Langdon soltó una carcajada, y el indígena le dirigió una mirada de soslayo. Acto seguido señaló con un amplio gesto del brazo las montañas y la selva que se extendía a nuestros pies. Fue un ademán simple y majestuoso a la vez el de aquel salvaje desnudo.

—Todo eso es mío —declaró—. Soy el jefe, hijo de jefes, y el jefe no pide. Lo toma. Mira tú bien a mis guerreros.

—Tú no tomas nada mío —articuló Langdon muy quedamente—. Smith, traiga mi rifle.

Corrí a la casa y regresé con un Winchester de repetición, cuyo cerrojo no era precisamente de tipo corriente, y en un santiamén Langdon apuntó a la cabeza del dayak.

—Y ahora escucha tú bien a mis guerreros —dijo. Y disparó dos tiros con tanta rapidez que las detonaciones sonaron simultáneamente.
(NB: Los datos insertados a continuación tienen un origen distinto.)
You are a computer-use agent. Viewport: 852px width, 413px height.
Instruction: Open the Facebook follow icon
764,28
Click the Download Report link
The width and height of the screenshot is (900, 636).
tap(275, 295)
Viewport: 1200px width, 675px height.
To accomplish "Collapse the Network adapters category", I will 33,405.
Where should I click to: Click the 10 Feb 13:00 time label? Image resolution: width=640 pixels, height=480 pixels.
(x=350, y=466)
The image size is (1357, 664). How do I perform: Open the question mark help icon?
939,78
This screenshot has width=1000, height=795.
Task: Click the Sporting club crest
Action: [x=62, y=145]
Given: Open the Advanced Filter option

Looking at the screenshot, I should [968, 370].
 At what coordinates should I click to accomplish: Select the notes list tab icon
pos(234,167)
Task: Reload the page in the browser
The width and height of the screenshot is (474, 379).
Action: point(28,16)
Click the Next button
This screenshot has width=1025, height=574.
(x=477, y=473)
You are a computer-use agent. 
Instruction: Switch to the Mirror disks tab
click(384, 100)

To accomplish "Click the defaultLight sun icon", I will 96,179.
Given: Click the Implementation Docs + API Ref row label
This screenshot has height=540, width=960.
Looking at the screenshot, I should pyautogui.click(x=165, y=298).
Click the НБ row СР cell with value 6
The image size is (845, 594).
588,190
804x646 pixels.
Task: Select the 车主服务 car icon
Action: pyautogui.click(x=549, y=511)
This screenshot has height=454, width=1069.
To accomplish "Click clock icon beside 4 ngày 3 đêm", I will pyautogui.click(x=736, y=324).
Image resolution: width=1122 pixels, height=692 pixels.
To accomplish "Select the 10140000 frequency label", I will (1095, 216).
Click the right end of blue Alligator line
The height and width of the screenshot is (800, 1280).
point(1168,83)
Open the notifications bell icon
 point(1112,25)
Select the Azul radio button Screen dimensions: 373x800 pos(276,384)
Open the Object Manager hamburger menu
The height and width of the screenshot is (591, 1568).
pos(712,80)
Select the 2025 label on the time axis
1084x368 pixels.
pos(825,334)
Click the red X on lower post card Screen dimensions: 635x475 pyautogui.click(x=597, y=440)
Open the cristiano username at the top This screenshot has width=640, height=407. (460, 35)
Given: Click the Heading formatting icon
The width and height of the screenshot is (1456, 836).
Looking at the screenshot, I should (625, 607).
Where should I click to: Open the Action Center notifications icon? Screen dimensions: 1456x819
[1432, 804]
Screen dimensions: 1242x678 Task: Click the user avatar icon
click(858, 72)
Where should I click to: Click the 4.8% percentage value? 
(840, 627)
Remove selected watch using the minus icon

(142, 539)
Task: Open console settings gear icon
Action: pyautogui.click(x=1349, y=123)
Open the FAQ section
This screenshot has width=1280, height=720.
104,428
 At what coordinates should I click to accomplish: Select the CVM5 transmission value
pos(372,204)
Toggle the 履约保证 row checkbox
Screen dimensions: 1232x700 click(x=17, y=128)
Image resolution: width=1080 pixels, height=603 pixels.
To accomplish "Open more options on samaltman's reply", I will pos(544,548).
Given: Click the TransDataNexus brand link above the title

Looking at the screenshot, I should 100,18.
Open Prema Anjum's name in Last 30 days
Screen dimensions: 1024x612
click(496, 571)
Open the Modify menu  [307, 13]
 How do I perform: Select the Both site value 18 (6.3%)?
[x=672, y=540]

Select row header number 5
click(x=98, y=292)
El jefe se mantuvo firme, pero las dos concitas habían desaparecido de sus orejas.

—Mis guerreros jamás duermen —prosiguió diciendo Langdon—, y son tan numerosos como las estrellas del cielo. ¡Mira!

Con la velocidad del rayo envió cuatro balas en dirección a las plumas de aves selváticas que lucían los que formaban la escolta.

—Mi tubo de fuego no habla como los otros —añadió con una sonrisa feroz al tiempo que golpeaba con la palma de la mano el arma vacía—, sino a miles como yo ordene.

He de concederle que estuvo magnífico.

El salvaje dejó oír un gruñido y, girando sobre sus talones, se internó en la selva.

—¿Qué es esto de la colina azul? —inquirí.

—Creía que no hablaba usted esa jerga —contestó.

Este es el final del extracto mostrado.